* Metin *

********

Hürriyet e imzayla ilgili bilinmeyenleri araştırdı... Artık SMS’le uyarı zorunlu
Hurriyet sayfasından alınan verilere dayanarak, SonTurkHaber.com duyuruda bulunuyor.
Son günlerin gündemini oluşturan e-imza skandalında bilinmeyenleri Hürriyet araştırdı. Yetkililerin verdiği bilgiye göre sıkıntı kimlik bilgilerinin ele geçirilmesiyle başladı. Yetkili şirket şubelerine giderek işlem yapan şüpheliler, kimlik bilgilerini kullanarak e-imza aldılar. Olayı BTK’nın fark ettiğini belirten yetkililer, SMS’le e-imza alan kişiye uyarı gönderme uygulamasını başlattıklarını belirtti.
BAŞKAN ADINA SAHTE İMZA
* Edinilen bilgiye göre, skandal süreçten haberdar olunması E-İmza Kanunu’nun uygulayıcısı ve denetçisi konumundaki BTK Başkanı’nın e-imzasının sahte kimlikle üretildiğinin tespitiyle başladı.
1 MART 2024’TE DURDURULDU
* 29 Şubat 2024’te durumu fark eden BTK, 1 Mart’ta e-imza üreticisi 7 şirkete sözlü talimat vererek fiziksel kimlikle veya evrakla e-imza üretim sürecini durdurdu ve resen inceleme başlattı. Peki ama neden e-imza üreticisi şirketlere yazılı değil de sözlü talimat gönderildi? Bu sorumuza yetkililer, “Sözlü olarak durdurdular çünkü soruşturmanın akamete uğramasından endişelendiler” yanıtını verdi.
ÜNİVERSİTELERE UZANDI
* BTK’nın idari ve adli makamlara delil oluşturmak üzere konuya ilişkin log kayıtları üzerinden başlattığı incelemesi devam ederken Gazi Üniversitesi’nden gelen bir başvuru olayın boyutunu değiştirdi. ‘Öğrenci bilgi sistemlerimizde bir gariplik var’ uyarısı üzerine BTK’nın olay müdahale ekibi olan Ulusal Siber Olaylara Müdahale Merkezi (USOM) ekibi fiziki olarak üniversiteye giderek sistemi inceledi.

********

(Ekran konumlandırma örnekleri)

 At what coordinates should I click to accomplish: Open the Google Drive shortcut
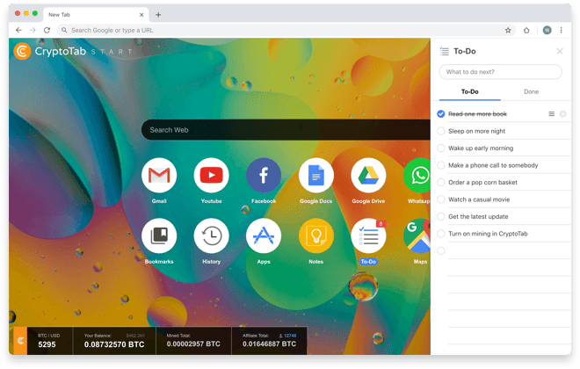pos(368,177)
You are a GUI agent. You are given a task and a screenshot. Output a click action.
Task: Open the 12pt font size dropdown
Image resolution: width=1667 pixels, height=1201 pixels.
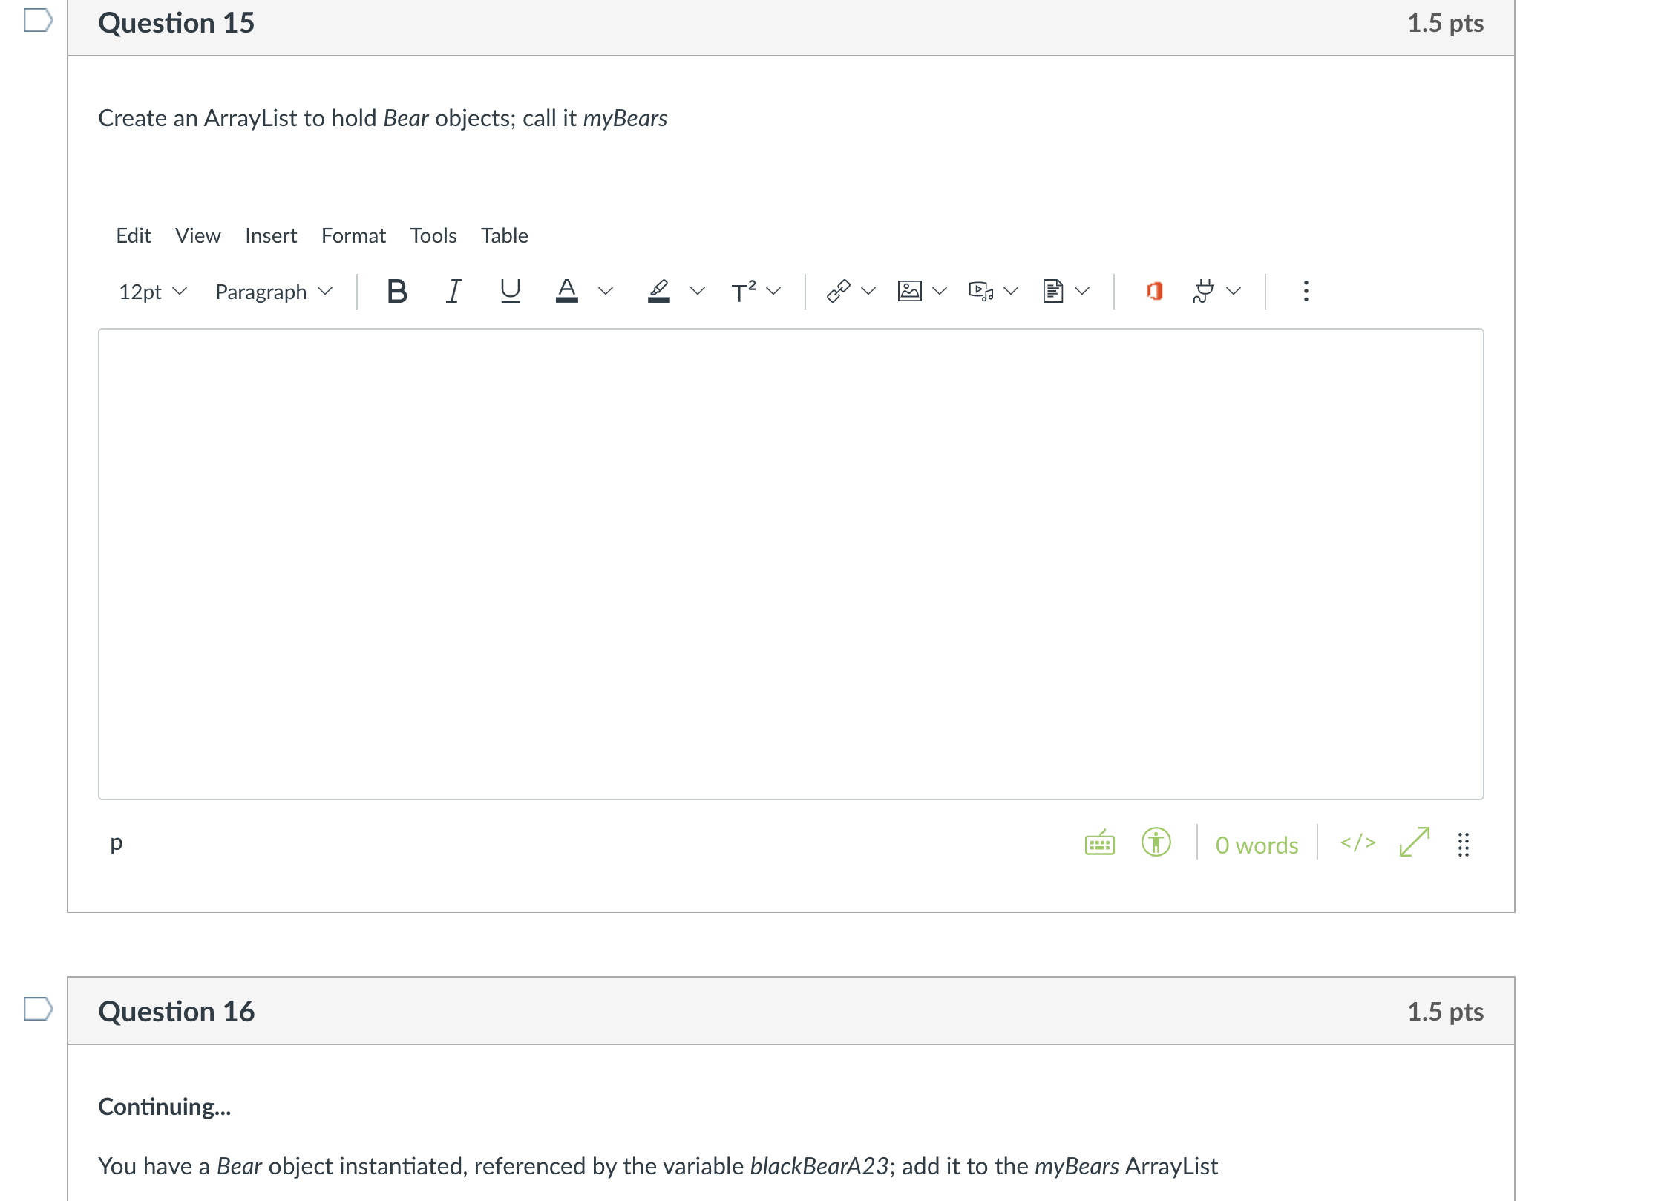coord(153,292)
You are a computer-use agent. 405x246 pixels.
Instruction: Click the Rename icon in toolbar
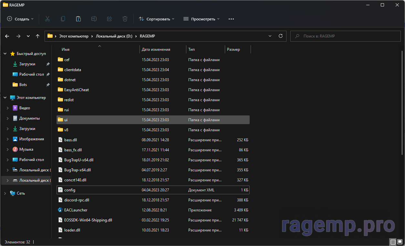(94, 19)
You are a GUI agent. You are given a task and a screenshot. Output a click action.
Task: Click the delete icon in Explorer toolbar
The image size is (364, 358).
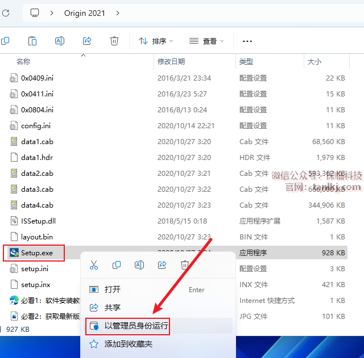[x=114, y=41]
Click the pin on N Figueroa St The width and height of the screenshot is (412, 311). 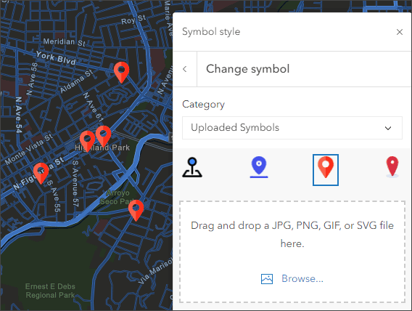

********

* Görev listesi *
A – E-imza skandalı haberine göre BTK, 1 Mart'ta kaç e-imza üreticisi şirkete sözlü talimat verdi?
B – E-imza skandalı haberini kaldığı yerden sürdürün.
Kayıtlara burada ihtiyaç yoktur.

* Problemlerin yanıtları *
A – Yedi şirkete.

B –
Ekip bazı yetkililerin e-imzası kullanılarak sisteme girildiğini ve vefat eden mezunlar adına sahte diploma üretildiğini, bu diplomayı kullandıklarını tespit etti. Ardından konu adli makamlara aksettirilirken tüm üniversitelere resmi yazı gönderilerek sistemlerini kontrol etmeleri, aksaklık tespit edilmesi halinde adli makamlara bildirilmesi uyarısı yapıldı.
FİZİKİ E-İMZA YASAKLANDI
* BTK, ekim ayına kadar konuya ilişkin tahkikatını tamamlayarak, 10 Ekim 2024’ten itibaren fiziksel başvuru yapılarak e-imza alınması uygulamasını tamamen durdurduğunu bu kez resmi yazıyla e-imza üreticisi 7 şirkete bildirdi. Böylece 1 Mart 2024 tarihinden bugüne hiç kimse e-imza üreticisi şirketlerin şube veya bayilerine giderek e-imza alamadı.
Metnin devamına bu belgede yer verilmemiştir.